Even if Iran had the capability to fashion a complex nuclear weapon, it would be useless without delivery. Iran's sole medium-range delivery system is its unreliable, inaccurate, 1,500-km ranged Shahab-3. Miniaturizing and hardening nuclear warheads capable of flying atop a Shahab missile is another complex technological challenge.
It is inconceivable that Iran or anyone else would launch a single nuclear weapon. What if it didn't go off? Imagine the embarrassment and the retaliation. Iran would need at least 10 warheads and a reliable delivery system to be a credible nuclear power.
Israel, the primary target for any Iranian nuclear strike, has an indestructible triad of air, missile and sea-launched nuclear weapons. An Israeli submarine with nuclear cruise missiles is on station off Iran's coast.
Off the map
Iran would be wiped off the map by even a few of Israel's 200 nuclear weapons. Iran is no likelier to use a nuke against its Gulf neighbours. The explosion would blanket Iran with radioactive dust and sand.

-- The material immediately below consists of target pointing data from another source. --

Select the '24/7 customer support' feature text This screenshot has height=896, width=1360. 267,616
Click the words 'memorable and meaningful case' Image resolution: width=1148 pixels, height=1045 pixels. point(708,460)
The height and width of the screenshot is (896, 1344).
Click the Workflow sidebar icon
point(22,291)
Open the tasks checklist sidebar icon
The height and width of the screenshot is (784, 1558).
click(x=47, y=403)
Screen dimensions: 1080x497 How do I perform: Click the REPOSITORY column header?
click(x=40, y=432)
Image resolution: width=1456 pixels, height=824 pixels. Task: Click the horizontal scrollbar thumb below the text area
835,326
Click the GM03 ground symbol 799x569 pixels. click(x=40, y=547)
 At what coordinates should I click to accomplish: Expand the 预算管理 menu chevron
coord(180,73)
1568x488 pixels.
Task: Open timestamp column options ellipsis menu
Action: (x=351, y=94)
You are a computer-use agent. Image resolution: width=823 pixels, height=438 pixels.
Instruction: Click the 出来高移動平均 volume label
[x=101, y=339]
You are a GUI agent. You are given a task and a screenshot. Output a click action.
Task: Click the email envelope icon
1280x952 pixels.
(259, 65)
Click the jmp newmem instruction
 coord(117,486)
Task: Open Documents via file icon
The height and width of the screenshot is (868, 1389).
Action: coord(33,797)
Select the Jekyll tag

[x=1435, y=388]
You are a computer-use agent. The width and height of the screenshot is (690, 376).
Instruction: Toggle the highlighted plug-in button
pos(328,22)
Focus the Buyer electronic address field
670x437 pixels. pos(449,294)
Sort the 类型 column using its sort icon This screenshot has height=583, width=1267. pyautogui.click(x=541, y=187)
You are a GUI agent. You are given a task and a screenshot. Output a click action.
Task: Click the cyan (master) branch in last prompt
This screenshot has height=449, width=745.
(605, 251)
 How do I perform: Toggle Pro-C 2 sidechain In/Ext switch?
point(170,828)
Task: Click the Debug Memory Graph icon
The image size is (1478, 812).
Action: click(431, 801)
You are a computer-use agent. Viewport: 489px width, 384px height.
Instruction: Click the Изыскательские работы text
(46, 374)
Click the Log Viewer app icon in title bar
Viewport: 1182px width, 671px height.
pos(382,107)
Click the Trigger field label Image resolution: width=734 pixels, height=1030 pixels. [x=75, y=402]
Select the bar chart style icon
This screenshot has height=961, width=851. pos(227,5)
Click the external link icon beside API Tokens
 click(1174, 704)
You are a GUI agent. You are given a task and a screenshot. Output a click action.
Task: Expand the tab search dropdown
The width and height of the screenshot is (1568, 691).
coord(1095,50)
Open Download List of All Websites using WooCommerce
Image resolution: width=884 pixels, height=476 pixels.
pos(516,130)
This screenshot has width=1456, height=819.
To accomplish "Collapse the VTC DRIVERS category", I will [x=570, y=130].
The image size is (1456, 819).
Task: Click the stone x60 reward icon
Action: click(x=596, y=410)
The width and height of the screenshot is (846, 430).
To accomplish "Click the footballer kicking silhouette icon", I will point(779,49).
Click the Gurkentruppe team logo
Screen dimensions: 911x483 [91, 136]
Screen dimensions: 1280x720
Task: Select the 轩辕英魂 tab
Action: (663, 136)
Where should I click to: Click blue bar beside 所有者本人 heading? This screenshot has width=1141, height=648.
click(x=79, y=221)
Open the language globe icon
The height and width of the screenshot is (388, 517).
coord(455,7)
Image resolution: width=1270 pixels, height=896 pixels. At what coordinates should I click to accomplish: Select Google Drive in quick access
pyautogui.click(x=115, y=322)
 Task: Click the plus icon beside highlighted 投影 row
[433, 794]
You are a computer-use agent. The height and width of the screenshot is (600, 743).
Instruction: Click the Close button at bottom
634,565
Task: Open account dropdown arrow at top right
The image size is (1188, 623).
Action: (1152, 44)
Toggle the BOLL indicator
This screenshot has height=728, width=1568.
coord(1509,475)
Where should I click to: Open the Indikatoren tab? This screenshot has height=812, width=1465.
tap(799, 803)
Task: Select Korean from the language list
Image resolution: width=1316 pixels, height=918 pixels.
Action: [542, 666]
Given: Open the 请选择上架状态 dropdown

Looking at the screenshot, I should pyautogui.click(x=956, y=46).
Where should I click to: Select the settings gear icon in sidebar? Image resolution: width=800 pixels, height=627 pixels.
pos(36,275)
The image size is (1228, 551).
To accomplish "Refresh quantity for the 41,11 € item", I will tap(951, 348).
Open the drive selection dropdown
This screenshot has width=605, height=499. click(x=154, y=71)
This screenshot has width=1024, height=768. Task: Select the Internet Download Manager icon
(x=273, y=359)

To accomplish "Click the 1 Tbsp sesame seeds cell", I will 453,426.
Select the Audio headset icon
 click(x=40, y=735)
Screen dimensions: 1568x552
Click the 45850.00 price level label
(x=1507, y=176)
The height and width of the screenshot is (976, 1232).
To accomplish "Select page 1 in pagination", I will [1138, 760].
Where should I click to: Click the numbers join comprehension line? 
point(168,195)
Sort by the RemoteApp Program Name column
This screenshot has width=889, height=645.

Much of the uproar over Iran's so far nonexistent nuclear weapons must be seen as part of efforts by Israel's American partisans to thwart President Barack Obama's proposed opening to Tehran, and to keep pushing the U.S. to attack Iran's nuclear infrastructure. They and many Israeli experts insist Iran has secret weapons programs that threaten Israel's existence.
The hawkish Hillary Clinton's naming of veteran Israel supporter Dennis Ross as her new legate to Iran adds to the confusion over administration policy towards Iran. Who is in charge of foreign policy? What's the plan?